[Opening Exercise text section]

struggling with escalating fees for post-secondary education. Although the
budget contains minor tax changes for students, it will not fundamentally
improve access to post-secondary education according to the Canadian
Federation of Students.”
— Canadian Federation of Students

“This is encouraging — a better budget for business than we have seen in the last five years … While it falls short of CME’s standard for tax
competitiveness, it does include measures that will have a real benefit for
— President and CEO of Canadian Manufacturers & Exporters

“The industry is very encouraged by these measures which will helpstimulate and reward capital investment in Canada and are a welcome first step in addressing the tax disadvantage that the Canadian forest products industry currently faces against its international competitors … These measures build on the momentum created through the resolution to the long-standing softwood dispute. — Avrim Lazar, President and CEO of the Forest Products Association of Canada

“We are delighted by this announcement of full funding for the Canadian Strategy for Cancer Control … A fully funded Strategy will lead to fewer Canadians developing cancer and will significantly reduce suffering and death from this disease.” — Dr. Barbara Whylie, Canadian Cancer Society

“We’re shocked that the Harper government has cut half a billion dollars out of the post-secondary education funding committed by the previous government … This budget means that Canada’s three granting councils will have to reduce their support for research and graduate fellowships at a time when Canada’s research capability is more important than ever” — Greg Allain, President of the Canadian Association of University Teachers

“We are pleased with the budget’s support for university research, as well as the government’s recognition of the important role that research plays for Canadians … These increases in research funding underline the government’s commitment to promote a more competitive, more productive Canadian economy.” — The Association of Universities and Colleges
of Canada

“The Canadian Urban Transit Association (CUTA) is
very pleased that today’s budget confirms the federal government’s commitment to meaningful and sustainable investment in public transit.”
— Canadian Urban Transit Association

“The one-point cut to the goods and services tax
announced in today’s federal budget is welcome news for Canadian consumers and the small business owners that operate the majority of bar and restaurant
businesses in Canada, says the 31,000-member Canadian Restaurant and
Foodservices Association (CRFA). … A cut to the GST is tax relief that’s hard-wired into the economy … The July 1 reduction in the GST to 6% will provide visible and much-needed tax relief for Canadian consumers on virtually every purchase they make, putting money directly into their pockets.”

[Closing Exercise text section]
[Opening Given information section]

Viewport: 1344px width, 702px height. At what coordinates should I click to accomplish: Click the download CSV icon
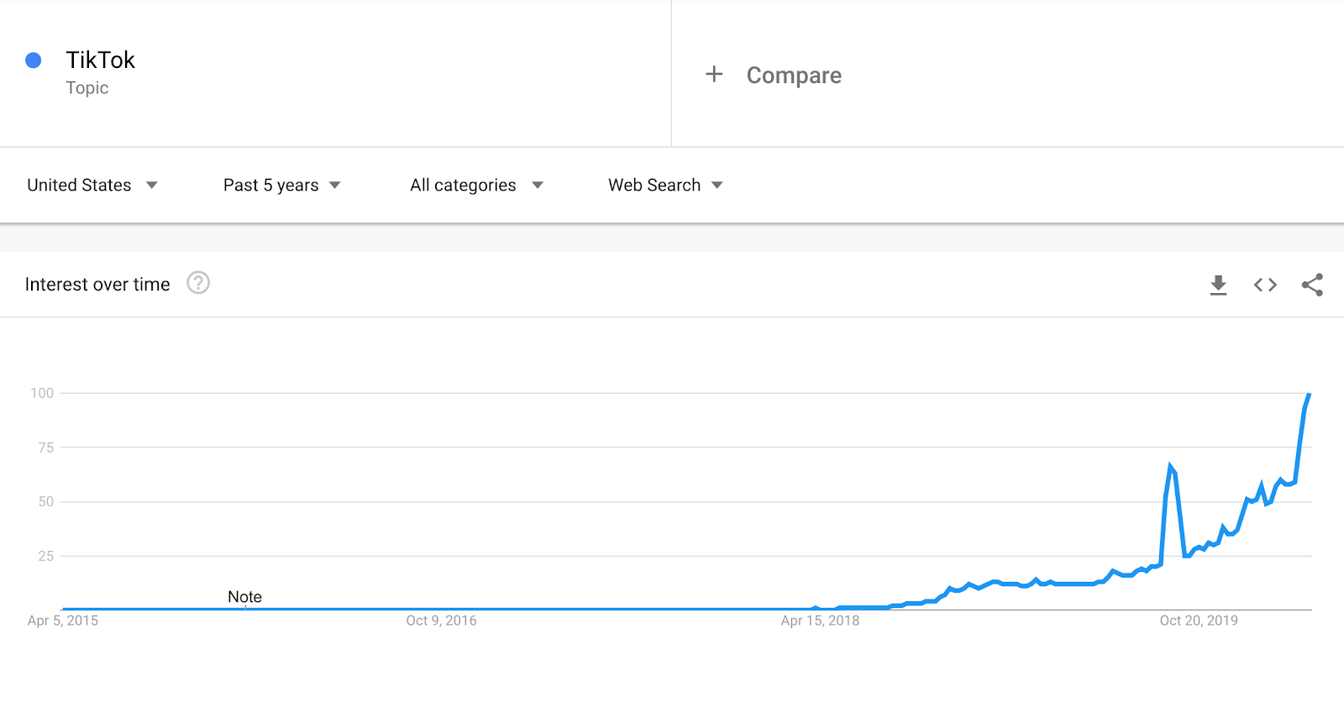1218,286
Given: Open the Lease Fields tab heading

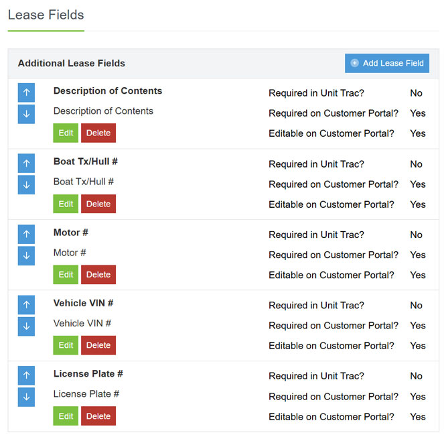Looking at the screenshot, I should pos(46,15).
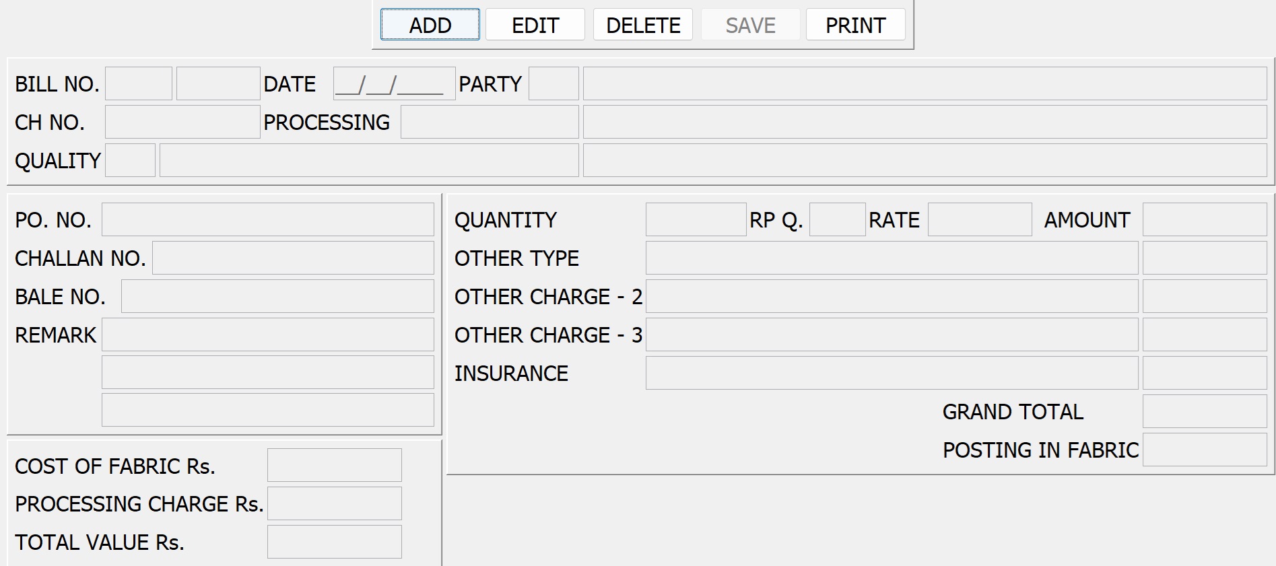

[Closing Given information section]

**Parts of the exercise:**
1: According to the budget reactions text, to what rate will the GST be cut on July 1?
2: Shorten the paragraph of the budget reactions text that begins "We're shocked that the Harper government," keeping its main facts.
3: Carry the budget reactions text on past its last sentence.

**Task-by-task outputs:**
1: 6%

2: Greg Allain, President of the Canadian Association of University Teachers, says the Harper government cut half a billion dollars from the post-secondary education funding committed by the previous government. As a result, Canada's three granting councils will have to reduce their support for research and graduate fellowships at a time when Canada's research capability matters more than ever.

3:
— Canadian Restaurant and Foodservices Association

“Canada’s Chartered Accountants are encouraged that
the federal government’s budget focuses on responsible fiscal management,
while promising benefits to individuals, families and small businesses. … The budget provides a focused range of measures directed to meeting the needs of Canadians. … We are encouraged that the government recognizes the need to reallocate funding from existing programs, to support some of these measures, and will continue to focus on reducing the federal debt by at least $3 billion annually.”
— Canada’s Chartered Accountants

“The Canadian Healthcare Association (CHA)
today welcomed the funding announced in Budget 2006 for pandemic preparedness, the Canadian Strategy for Cancer Control, the Child Disability Benefit and post-secondary education infrastructure. Given the lack of specificity in the budget on the Patient Wait Times Guarantee and federal/provincial/territorial responsibilities for health care, the CHA will continue to monitor future developments in these areas.”
— Canadian Healthcare Association

“We acknowledge the good first step that the government has taken with this new Children’s Fitness Tax Credit which will help more children become involved in sport and physical activity … We are confident that this government will soon deliver on its commitment to increase the budget for sport to one per cent of the health budget, which would more than double the current budget for sport and fitness to approximately $300 million a year.” — Chris Rudge, CEO of the Canadian Olympic Committee.